The sad thing is how horribly disgustingly fat and hideous I was when I was first pulled aside and told I'd be dead by 30 if I didn't lose weight. See for yourselves, I'm the one in the back - http://www.facebook.com/photo.php?pid=28862&l=6438690a6a&id=100001018639992
I'm the one in the back, holding up the dinosaur. It was taken maybe three-ish months before the intervention, somehow I doubt I gained all that much weight in that time.

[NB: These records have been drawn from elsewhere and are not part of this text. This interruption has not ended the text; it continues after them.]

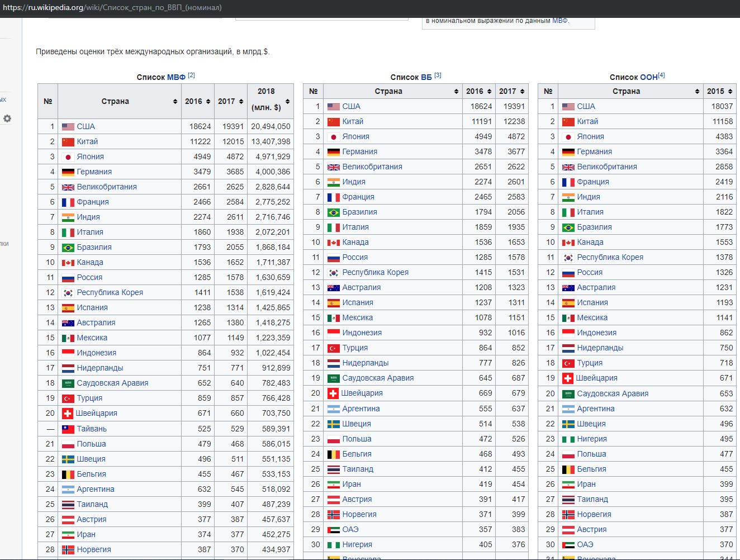Screen dimensions: 740x560
Task: Click the Turkey flag in the World Bank list
Action: point(334,348)
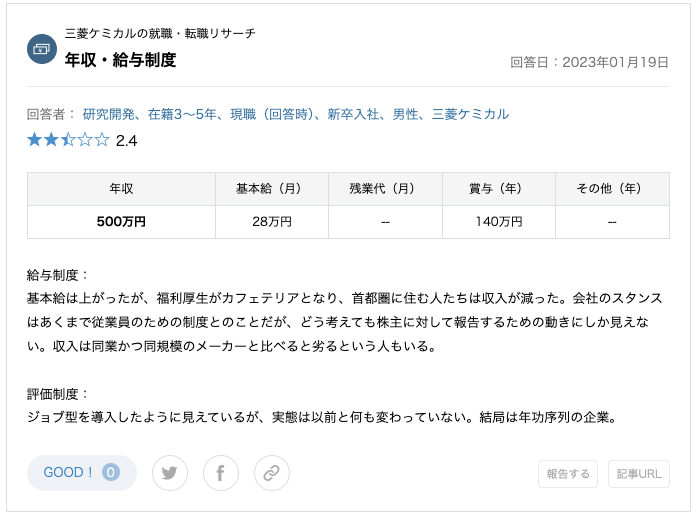Image resolution: width=697 pixels, height=518 pixels.
Task: Click the copy link chain icon
Action: click(x=272, y=473)
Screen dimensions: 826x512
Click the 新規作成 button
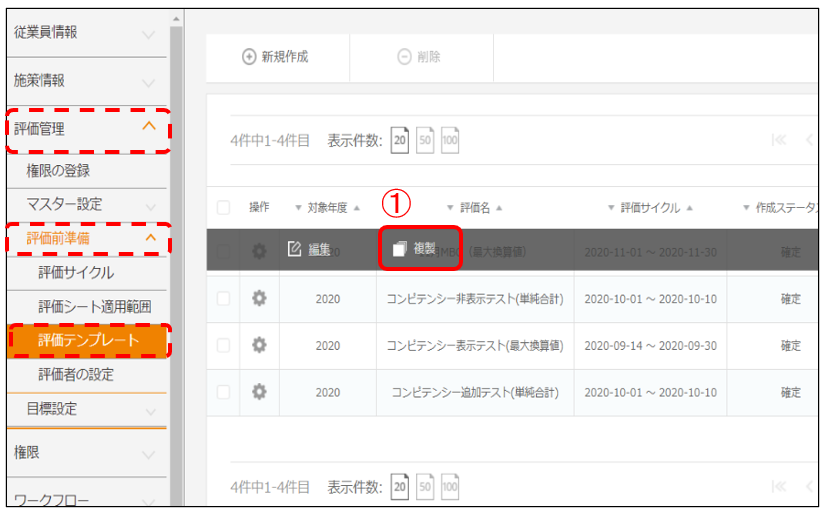[276, 57]
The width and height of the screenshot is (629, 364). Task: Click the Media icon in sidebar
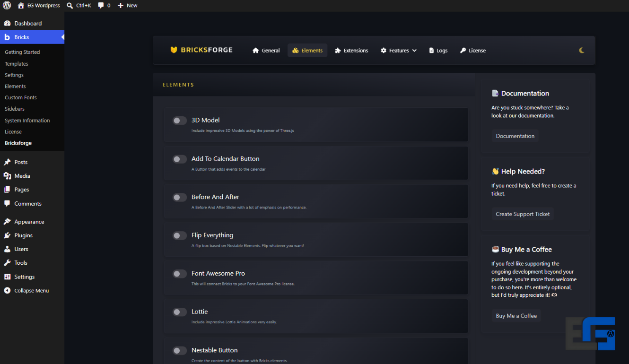tap(7, 176)
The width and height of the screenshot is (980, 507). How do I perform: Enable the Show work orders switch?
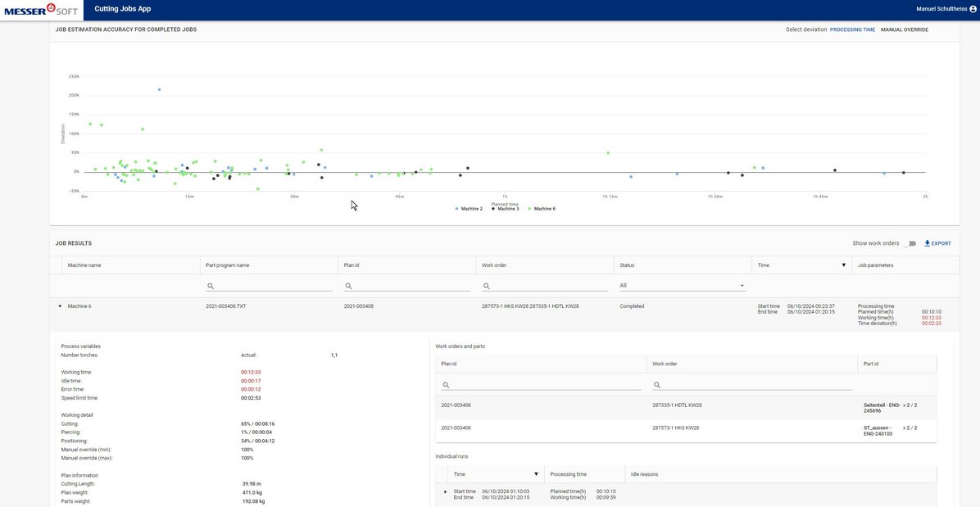pos(910,243)
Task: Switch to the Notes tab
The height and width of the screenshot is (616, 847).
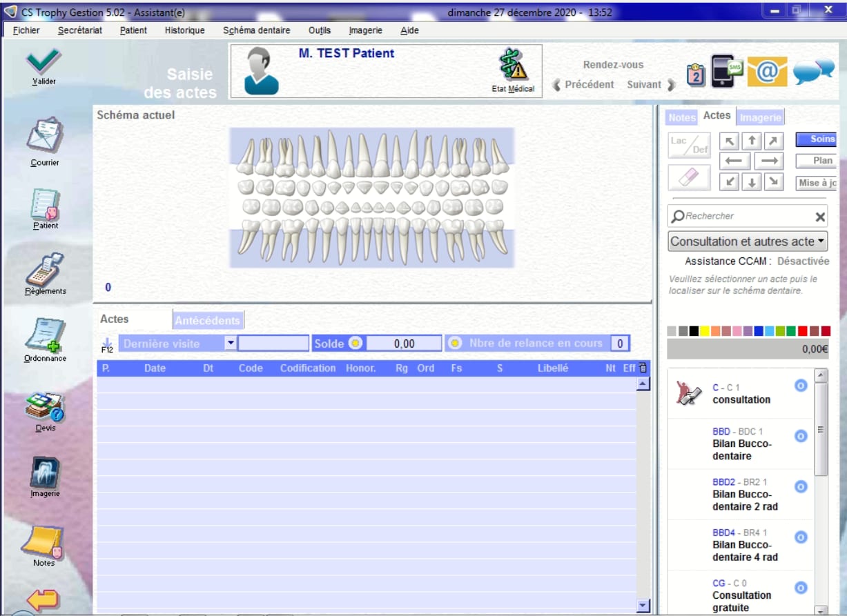Action: (x=681, y=117)
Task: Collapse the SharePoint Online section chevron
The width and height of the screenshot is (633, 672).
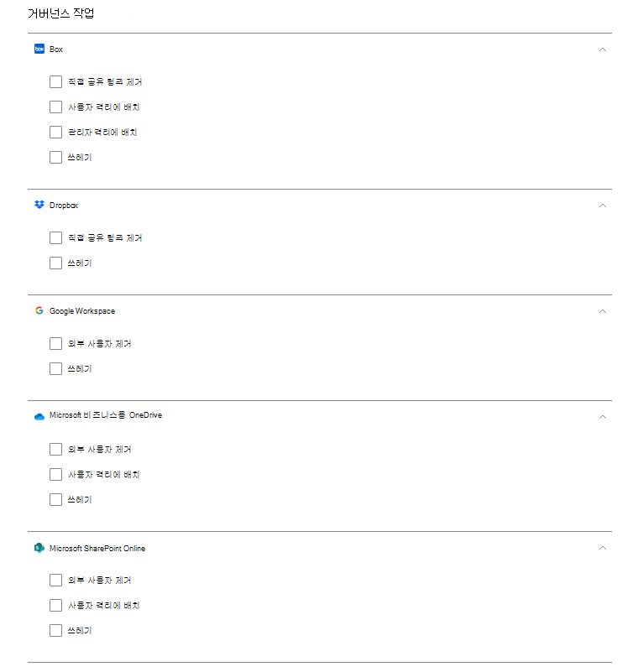Action: (603, 549)
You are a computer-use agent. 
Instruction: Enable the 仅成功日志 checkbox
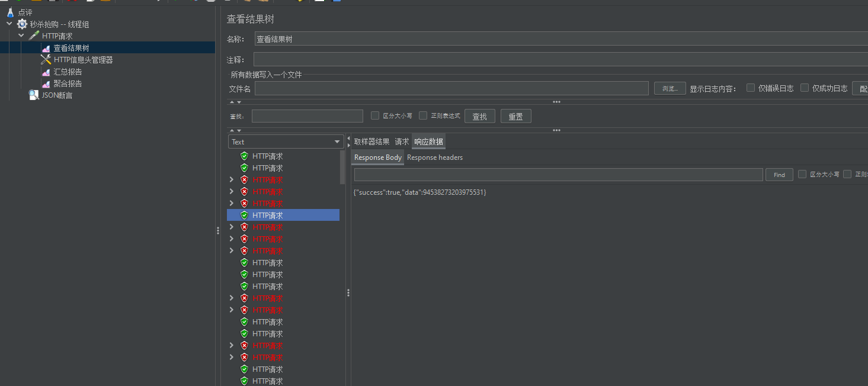805,88
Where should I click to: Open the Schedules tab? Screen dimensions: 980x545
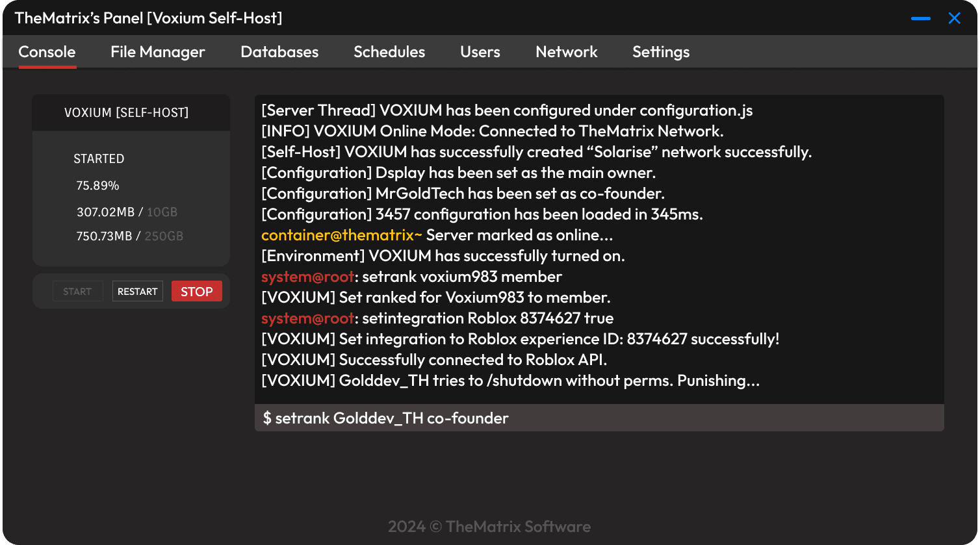click(389, 51)
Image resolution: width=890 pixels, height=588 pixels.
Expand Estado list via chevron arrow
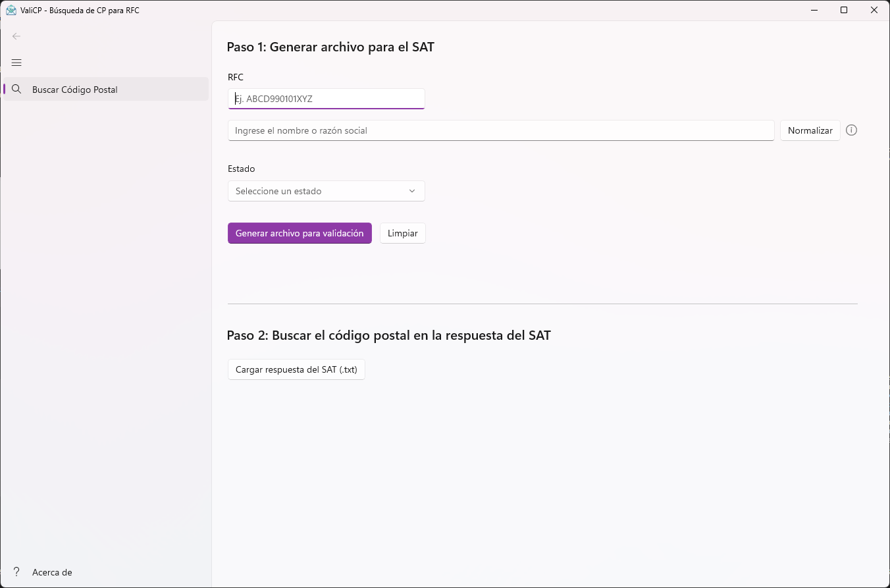(412, 191)
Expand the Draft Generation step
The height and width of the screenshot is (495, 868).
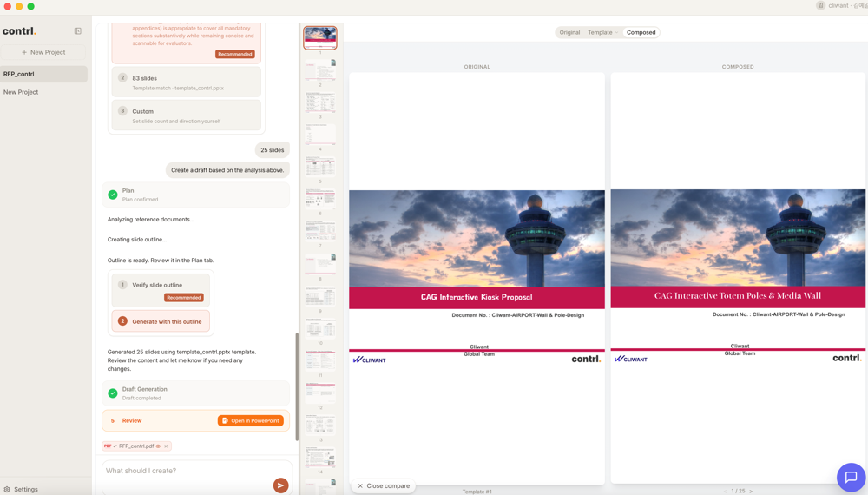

I think this obsession with weight is really damaging in a lot of ways. Sure there are some health issues which become more likely the heavier you are. There are also health issues which become more likely the thinner you are, or the more you lose and regain weight, or the faster you lose weight, or the more you exercise or the less you exercise, etc. There is no "perfect" -- even if you do everything right, following all the best diet advice the best nutritionists give and following doctor recommended exercise plans and reducing stress and on and on... you could still be like the owner of a small fitness gym and health club in my city who dropped dead of a heart attack while taking his morning jog on his 49th birthday a couple years back. I don't remember much detail, I just remember thinking what a damn shame it is that he spent most of his adult life devoted to the cause of staying healthy and trim and fit and it didn't prolong his life one bit.
Oh, ladyneeva... I...have no words. I really don't. I cannot understand for the life of me what kind of compassionectomy an adult would have to have to feel like it's ok to publicly humiliate a child as they did to you. As has been said many, many times, shame is not a weight-loss technique. You have my deepest sympathy for you for what they did to you. :-/ *hugs* offered, if you would like them.
I want to make clear real fast that I am not trying to shame the women who chose the operation despite knowing these results. As I said, my heart breaks for them, and that's precisely because I do understand the desperate drive to latch onto any possible chance no matter how slim. I sympathize; it's not so much that I'm judging them for choosing it, as desperately wishing they hadn't felt the need to in the first place.
I never thought you were trying to shame them, just that you felt sorry that they'd been so... I guess brainwashed... by the whole fat hate thing that they'd still want it even knowing it won't likely work.
I'm not entirely sure that what those adults suffered was a compassionectomy. I'm certain that they thought that what they were doing was very compassionate and that they were only trying to help. I think maybe that they were just so fixated on the idea of helping that they didn't stop to think of the consequences of HOW they decided to do that.
I think adults, especially teachers, and most especially special education teachers have a lot of trouble understanding that children are NOT innocent little beings of sweetness and light.
You want innocent sweetness and light, get a kitten heh. Even then you usually need to teach them not to chew on your hands thought.
So. Much. Yes. Adults don't seem to like to see how genuinely cruel kids can be. They absorb the compassionless cruelty of the world before they learn the ability to channel it and mask it and suppress it, which I think is honestly why children are often more directly cruel than adults. I think my attributing the adults' behavior to a lack of compassion is my own assumption that everyone understands the consequences of their actions and so the consequences must be a deliberate part of the action.